Friday 14 January 2011

Roll

When I was a kid they were buns. I’m not sure who was responsible for this terminology, since to all the other children they were rolls. My Geordie Dad is suspect number one, though food was normally “named” by my Mum, if only because she did more with it. My Dad’s relationship with food was purely as an end user.

I don’t mean my Mum named food. We didn’t have a tin of tuna called Harold, or a loaf of bread called Gunhilda, though we almost certainly should have done. The world seems divided up into those things that you are allowed to name – pets, cars, pot plants, boats, stuffed animals, genitals*, bicycles, mystical swords etc – and things that you are not – trees, curtains, knees, staplers**, non-mystical swords, fog, socks etc. Who makes up these rules anyway? Can I fight back by naming the rule that stops you calling things by a human name something? Can I call it Mary?

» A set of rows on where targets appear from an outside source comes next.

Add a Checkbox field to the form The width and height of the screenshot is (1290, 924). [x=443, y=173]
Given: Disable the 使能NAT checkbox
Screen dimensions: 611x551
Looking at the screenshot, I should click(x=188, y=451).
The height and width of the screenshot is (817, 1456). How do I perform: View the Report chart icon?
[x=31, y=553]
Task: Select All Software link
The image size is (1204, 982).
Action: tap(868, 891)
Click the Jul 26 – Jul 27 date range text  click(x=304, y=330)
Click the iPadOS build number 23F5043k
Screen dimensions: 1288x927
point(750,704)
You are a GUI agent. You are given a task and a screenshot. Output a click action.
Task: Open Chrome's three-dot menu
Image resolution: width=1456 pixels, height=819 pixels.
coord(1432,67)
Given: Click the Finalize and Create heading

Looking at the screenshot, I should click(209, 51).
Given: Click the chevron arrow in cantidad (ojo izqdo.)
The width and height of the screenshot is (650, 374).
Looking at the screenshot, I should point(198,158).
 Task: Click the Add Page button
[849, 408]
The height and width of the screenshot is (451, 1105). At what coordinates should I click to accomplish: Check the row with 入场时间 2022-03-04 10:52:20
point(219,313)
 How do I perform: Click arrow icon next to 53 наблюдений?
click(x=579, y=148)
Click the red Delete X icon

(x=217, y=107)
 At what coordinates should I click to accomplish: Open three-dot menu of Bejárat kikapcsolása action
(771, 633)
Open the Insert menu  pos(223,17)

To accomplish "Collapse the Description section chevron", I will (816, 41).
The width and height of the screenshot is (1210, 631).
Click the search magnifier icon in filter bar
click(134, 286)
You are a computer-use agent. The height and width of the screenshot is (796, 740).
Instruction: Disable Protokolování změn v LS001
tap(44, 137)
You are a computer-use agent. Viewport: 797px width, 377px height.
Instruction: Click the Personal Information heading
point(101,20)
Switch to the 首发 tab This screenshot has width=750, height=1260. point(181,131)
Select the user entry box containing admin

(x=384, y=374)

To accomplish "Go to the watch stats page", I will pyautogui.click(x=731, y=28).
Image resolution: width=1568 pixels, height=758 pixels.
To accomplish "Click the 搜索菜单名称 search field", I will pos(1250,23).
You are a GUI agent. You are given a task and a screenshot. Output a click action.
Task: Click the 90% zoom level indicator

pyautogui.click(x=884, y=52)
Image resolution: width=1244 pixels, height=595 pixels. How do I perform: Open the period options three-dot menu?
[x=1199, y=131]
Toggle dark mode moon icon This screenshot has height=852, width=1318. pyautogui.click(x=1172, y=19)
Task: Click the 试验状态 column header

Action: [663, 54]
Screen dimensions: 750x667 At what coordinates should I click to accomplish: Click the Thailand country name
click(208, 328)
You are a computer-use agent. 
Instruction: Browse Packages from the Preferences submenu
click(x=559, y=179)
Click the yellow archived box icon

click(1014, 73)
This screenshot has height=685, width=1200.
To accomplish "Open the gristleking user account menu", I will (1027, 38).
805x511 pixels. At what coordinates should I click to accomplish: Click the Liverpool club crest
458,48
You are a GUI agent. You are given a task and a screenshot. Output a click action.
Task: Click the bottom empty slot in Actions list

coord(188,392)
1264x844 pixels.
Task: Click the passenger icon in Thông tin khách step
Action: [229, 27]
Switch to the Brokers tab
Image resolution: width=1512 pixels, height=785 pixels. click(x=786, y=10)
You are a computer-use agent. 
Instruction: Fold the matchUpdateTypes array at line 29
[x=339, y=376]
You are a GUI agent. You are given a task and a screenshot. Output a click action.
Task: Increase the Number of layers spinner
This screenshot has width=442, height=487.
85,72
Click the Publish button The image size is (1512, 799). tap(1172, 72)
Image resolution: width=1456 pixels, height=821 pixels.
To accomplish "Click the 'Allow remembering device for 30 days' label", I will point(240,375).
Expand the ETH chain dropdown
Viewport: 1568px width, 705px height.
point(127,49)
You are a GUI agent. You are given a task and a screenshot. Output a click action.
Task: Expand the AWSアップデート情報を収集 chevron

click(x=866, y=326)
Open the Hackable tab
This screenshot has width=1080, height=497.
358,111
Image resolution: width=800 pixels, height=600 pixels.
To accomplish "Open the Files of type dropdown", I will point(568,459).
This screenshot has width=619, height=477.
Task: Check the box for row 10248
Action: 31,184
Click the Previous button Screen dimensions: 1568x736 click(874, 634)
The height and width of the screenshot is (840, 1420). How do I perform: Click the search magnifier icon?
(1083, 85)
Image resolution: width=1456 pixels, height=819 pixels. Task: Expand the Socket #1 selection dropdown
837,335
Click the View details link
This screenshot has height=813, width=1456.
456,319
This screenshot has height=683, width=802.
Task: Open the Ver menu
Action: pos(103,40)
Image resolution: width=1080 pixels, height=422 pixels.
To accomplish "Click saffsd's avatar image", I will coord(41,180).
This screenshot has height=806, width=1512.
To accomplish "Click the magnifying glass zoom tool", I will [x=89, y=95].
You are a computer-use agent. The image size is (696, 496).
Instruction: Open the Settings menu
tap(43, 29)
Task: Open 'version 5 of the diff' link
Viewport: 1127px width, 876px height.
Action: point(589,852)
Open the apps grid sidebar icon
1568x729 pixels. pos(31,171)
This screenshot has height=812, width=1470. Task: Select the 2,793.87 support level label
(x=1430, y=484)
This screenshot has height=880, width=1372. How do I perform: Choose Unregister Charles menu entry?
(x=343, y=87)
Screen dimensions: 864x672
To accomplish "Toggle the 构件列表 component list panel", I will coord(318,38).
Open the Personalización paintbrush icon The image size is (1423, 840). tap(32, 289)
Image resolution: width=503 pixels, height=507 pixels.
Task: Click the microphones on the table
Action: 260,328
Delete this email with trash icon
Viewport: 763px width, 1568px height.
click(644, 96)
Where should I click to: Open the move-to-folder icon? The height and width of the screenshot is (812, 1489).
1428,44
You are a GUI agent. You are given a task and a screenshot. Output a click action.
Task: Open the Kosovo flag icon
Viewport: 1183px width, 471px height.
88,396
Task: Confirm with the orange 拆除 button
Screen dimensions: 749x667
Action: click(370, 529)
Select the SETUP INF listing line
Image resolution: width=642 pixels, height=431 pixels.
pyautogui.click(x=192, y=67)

Conventions are being undermined all the time. There’s a TV channel called Dave, and that’s also the name of a friend’s dog. Somewhere out there is a geranium called Simon. And a gerbil called Derek. That’s all well and good, but when are we going to get a human called Pipsqueak?

Possibly when Peaches Geldof becomes a mother.

* Honest to God I have no pet name for my penis. But having said that I’d be absolutely horrified if any of my friends admitted to having one (a name for it, that is), so you have no reason to trust me on this.

** Though I did once have a stapler called Maureen.